Pebble had just learned something new. His world had obstacles.
“Oh! Wow!” He said excitedly. His world had obstacles! What else was there in this world for him to discover? The possibilities seemed endless. But unfortunately for Pebble the half life of fairy dust is quite short and at this point the effects began to wear off. First his mouth and then his legs and then his awareness, and like a gentle dream that you can’t quite remember, he left our world behind and rejoined all the other rocks and pebbles in their world, which is quite separate from ours, and impossible for us to visit.
***
If you happened to have walked on the lovely trail anytime during the rest of that summer, you may have noticed a small pebble, far away from the stream where it belonged, laying in the dirt at the base of a tree, all by itself. The pebble was greyish-whitish with silver speckles that were quite pretty if you took the time to look at them and truly appreciate this pebble for what it was.

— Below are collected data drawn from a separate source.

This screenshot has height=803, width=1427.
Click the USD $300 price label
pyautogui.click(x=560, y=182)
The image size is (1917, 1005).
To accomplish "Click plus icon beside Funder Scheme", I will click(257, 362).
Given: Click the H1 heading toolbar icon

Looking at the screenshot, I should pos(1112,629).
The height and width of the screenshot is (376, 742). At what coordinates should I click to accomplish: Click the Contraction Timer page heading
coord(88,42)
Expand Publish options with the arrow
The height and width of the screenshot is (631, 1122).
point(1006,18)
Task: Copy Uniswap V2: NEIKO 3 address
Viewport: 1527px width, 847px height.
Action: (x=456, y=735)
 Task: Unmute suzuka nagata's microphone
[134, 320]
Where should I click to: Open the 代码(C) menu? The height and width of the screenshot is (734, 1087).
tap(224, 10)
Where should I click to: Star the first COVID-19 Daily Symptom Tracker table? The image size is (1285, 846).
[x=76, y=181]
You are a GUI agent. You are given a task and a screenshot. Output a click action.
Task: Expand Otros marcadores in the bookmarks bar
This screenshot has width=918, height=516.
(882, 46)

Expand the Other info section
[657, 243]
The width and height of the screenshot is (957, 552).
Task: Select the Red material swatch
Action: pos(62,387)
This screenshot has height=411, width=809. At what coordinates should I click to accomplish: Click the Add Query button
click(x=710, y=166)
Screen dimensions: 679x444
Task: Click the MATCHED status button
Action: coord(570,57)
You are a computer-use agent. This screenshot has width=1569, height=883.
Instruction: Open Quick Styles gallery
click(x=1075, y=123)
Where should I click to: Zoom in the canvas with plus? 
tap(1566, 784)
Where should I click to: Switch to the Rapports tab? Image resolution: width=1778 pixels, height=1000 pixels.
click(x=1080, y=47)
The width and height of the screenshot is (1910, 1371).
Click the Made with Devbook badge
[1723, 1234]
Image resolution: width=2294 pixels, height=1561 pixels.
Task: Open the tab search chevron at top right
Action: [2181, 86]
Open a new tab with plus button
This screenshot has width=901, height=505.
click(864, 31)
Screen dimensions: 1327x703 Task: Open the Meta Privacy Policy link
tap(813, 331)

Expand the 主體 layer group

That’s what caught the young boy’s eye as he walked up the trail with his father, his little hand clasped tightly in his father’s much larger hand, looking around at the world with his wide eyes because there was so very much for him to see. He saw a little glint of silver as the sun reflected off the pebble just so, angling the light directly into his eyes, but missing his father’s eyes completely. You may wonder why little boys (and girls) see so many things that their fathers don’t? Well that’s just the way the world works, that’s all.
The little boy saw the pebble and he knew right away that he wanted it to be his. He wanted to take it home and stick it on his special shelf with all of his other special things, because he could tell right away that this was a special thing and that’s where it belonged. He stopped walking, pulled free from his father’s hand, walked over to the pebble, and squatted down next to it. He picked up Pebble and he looked at it carefully, felt how smooth and round and perfect it was, and then he put it in his pocket.
And this was a wondrous thing because Pebble was not what he seemed. He was a part of the basement of the world, formed in the fiery furnaces of a young Earth, pummeled by meteorites, covered in lava, not yet touched by water, or life or even an atmosphere. Formed in a sheet of continuous bedrock that had laid bare for eons before being covered with air and then dirt and then lay there for eons more before being forced upward by a cataclysmic collision of continents that had raised the mountains up nearly two miles straight into the air and then he had hung in the air for eons more, before he had broken off of the side of a cliff and fallen a thousand feet to land with a thunderous roar and a cloud of dirt and water that had scared the animals so completely that the forest had been empty of sound and life for nearly a full day. And there he lay while the water and the wind broke him down until he was finally small enough to wash into the stream and down the slope and … well you know the rest of the story. My point is that this little pebble, small enough to pick up and put into your pocket and place onto your shelf was a mighty, wondrous, fearsome object, that has been stamped by time and formed just-so by the most powerful forces on Earth.
Pebble was special. Just like every other rock you see while you are hiking in the mountains. So next time you are walking on a lovely trail by a lively stream, surrounded by huge and majestic mountains, take a moment to admire the little pebbles under your feet and think about where they have come from and the amazing journey that has brought them to where they are today.